Dubai, UAE
Total value of real estate projects planned or underway in the GCC currently stands at US$1.36 trillion, according to a report by CB Richard Ellis, a global real estate advisory.
Of this, Saudi Arabia accounted for 64.5 percent of this total, equating to around $877 billion worth of projects. This is followed by the UAE, where its $293 billion worth of projects accounts for 21.6 percent of the total are at various stages of development.
The gross domestic products (GDP) growth, however, is expected to decline in 2023 to 2.7 percent from 6.3 percent growth recorded last year, the report says.
“Both the hydrocarbon and non-hydrocarbon sectors have seen strong rates of recovery over the course of the last year, with economic growth in the GCC region noticeably outpacing the global average during 2022. Over this period, economic growth in GCC countries recorded an average growth rate of 6.3 percent,” it said. “As we move into 2023, GDP growth in GCC countries is expected to reach 2.7 percent.
Residential markets in the region will likely see somewhat fragmented performance in 2023, supply gluts in certain markets will drive down performance, whereas lack of supply in key business hubs such as Dubai and Riyadh is likely to mean these markets outperform.”
In 2022, the UAE was the only market to record price growth and transaction volume growth across all cities and sectors. In Dubai, whilst we do expect transaction volumes to soften year-on-year, we expect that prices will continue to increase, across both the apartment and villa segments of the market, albeit at a slower rate. In Abu Dhabi, we are forecasting growth in both the volume of transactions and the rate of price growth over the course of the coming year, it said.
Performance in the GCC’s office market was relatively upbeat over the course of 2022. In Bahrain, the prime and Grade A markets saw rates remain stable. Despite new developments scheduled to be delivered this year, CBRE anticipates the occupancy rate, which currently stands at 74 percent, ticking up and rental rates to remain stable. Occupier activity in Saudi Arabia will continue to be centred towards Riyadh, where the average occupancy rate sits at 99 percent.
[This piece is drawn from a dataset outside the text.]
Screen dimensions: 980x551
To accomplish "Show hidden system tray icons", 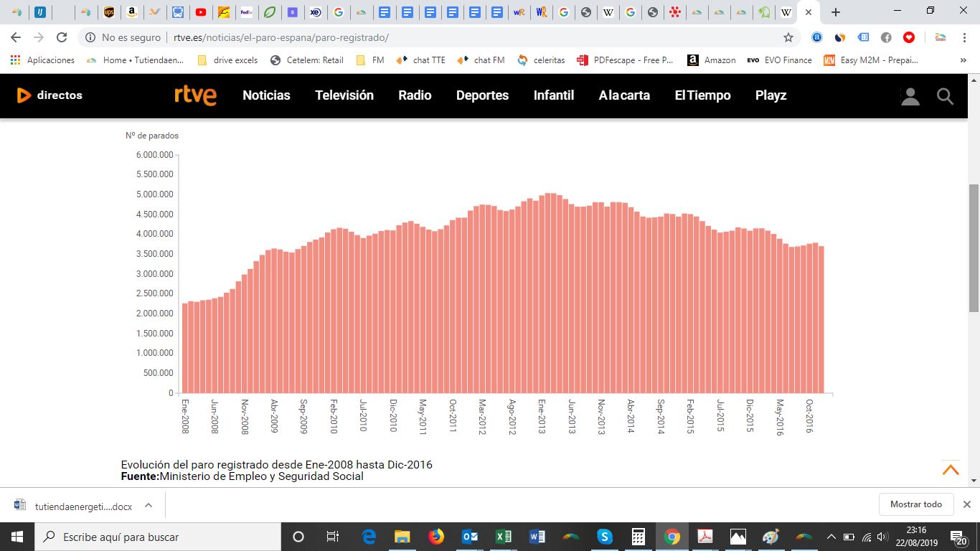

“With a lack of existing supply and strong pre-leasing activity taking place in new projects which are not scheduled for delivery in the immediate future, we expect that rental rates will continue to increase in 2023. In the UAE, Abu Dhabi’s office market will start to see increased levels of activity, which, alongside constrained levels of new supply, will underpin further rental growth. In Dubai, the current occupancy rate stands at 88 percent, up from 78.8 percent a year earlier. With a limited amount of new quality supply scheduled to be delivered over the course of next year, we expect that rental rates will continue to increase in all segments of the market,” the report says.
Taimur Khan, Head of Research – MENA at CBRE in Dubai, comments: “GCC economies and real estate markets, on the whole, are expected to continue to see performance levels remain relatively strong over the coming year, despite the weaker global economic backdrop. In the region’s key office markets, Dubai and Riyadh, with available supply being constrained, we expect rental rates to continue to grow. In other markets, a combination of subdued demand and excess supply will mean rental growth is likely to remain anaemic. Residential markets in the region will likely see somewhat fragmented performance in 2023, supply gluts in certain markets will drive down performance, whereas lack of supply in key business hubs such as Dubai and Riyadh is likely to mean these markets will outperform.”